Croeso2016
2016

Kenfig Controller's report

What went well
The 85 controls for Day 1 and the 94 used for Day 2 were all in the right place and none went missing, during the competition at least.

Despite the fears of the planning/controlling team about recent vegetation growth (particular in the south) slowing runners significantly, many courses were won in times close to the target times with some, indeed, beating the target by a good margin.

On Day 2, fifteen of the senior classes were won in a time within the target 30 to 35 minute bracket - a remarkable success!

The Controller and the two Planners worked well as a team, especially at the control placing/checking stage where the Planners put out all sites between them over a three day period, the Controller checked them all during this period, and all control boxes were "dibbed" on the morning of each race. It was a big task ...

Liaison with the two Day organisers (Matthew Owen and Pat McLeod) was excellent and helped smooth the development of the two Kenfig races. Site meetings were conducted at an early stage and logistics for the arena plan and Start arrangements were finalised well on schedule.

What could have been improved
Some of the supplied control stakes were already marked on their side with a control code which did not match the code given on the control descriptions, so the planners covered these numbers over with sticky labels. These proved to be not quite 100% opaque, so the (wrong) number underneath showed through as a ghostly grey. A few competitors approached the site, read the wrong code and then went away, losing a few minutes before eventually punching the SI box.

Although no competitor made an official Complaint about this, the site (control 186) was visited at the end of the competition and photographs of the control assembly taken. Whilst there was sympathy for the few competitors affected by this, the view of a group of experienced orienteers was that there should have been little or no cause for mistaking the code as

(a) the site was at the bottom of a depression and the (correct) number on the SI unit would have been clearly visible from above
(b) the Event Programme stated "the SI boxes will be on the top of stakes with the control number", i.e. the control code is officially the one on the top
(c) the "wrong" code only showed through as a faint grey whereas the "right" one was in strong black. The photograph shows this, although it has to be admitted that the camera has made "42" fainter than it appeared to the naked eye.

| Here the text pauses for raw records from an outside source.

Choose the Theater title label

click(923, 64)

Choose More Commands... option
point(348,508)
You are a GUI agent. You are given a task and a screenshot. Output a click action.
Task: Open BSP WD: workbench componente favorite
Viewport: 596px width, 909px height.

However, none of this would have happened had the number 42 been totally masked.

What went wrong
Course 13 (Orange; M/W12A; M/W14B) was clearly too hard and many competitors took much more time than they should have done. In particular, leg 6 to 7 on Day 1 was of TD4 standard and should never have slipped through the net. As Controller, the buck stops with me on this issue and I take full responsibility for the error. I fully apologise for what obviously went very wrong.

Updating the map
The first draft we had to work to came in February this year and showed Kenfig in winter conditions. We knew that the terrain would have a lot of seasonal water but we didn't appreciate just how much disappears in the summer until around Easter time. So we asked Dave Peel to come back and map it in summer conditions and this gave us the map you ran on.

The maps below show the original and final versions, left and right, with a section of the Day 1 M21L course visible. We were pleased with the number of long route choice legs we could design using the lakes as irregularly shaped "barriers" (e.g. 6 - 7), but frustrated when the water went and the leg became much more ordinary! Come back to Kenfig in the winter and have a new challenge!!

The Planners
Many, many thanks go to the two Planners (Alan Honey, Day 1 and Richard Cronin, Day 2) whose combined experience of previous planning and controlling was invaluable and which took a load off my own load.

Despite challenges of tapes not surviving, undergrowth springing up unexpectedly and the sheer amount of extra time needed in complex terrain such as Kenfig to check and re-check that each site is taped correctly, they never stinted and completed the tasks superbly and on time too.

It was a pleasure working with them.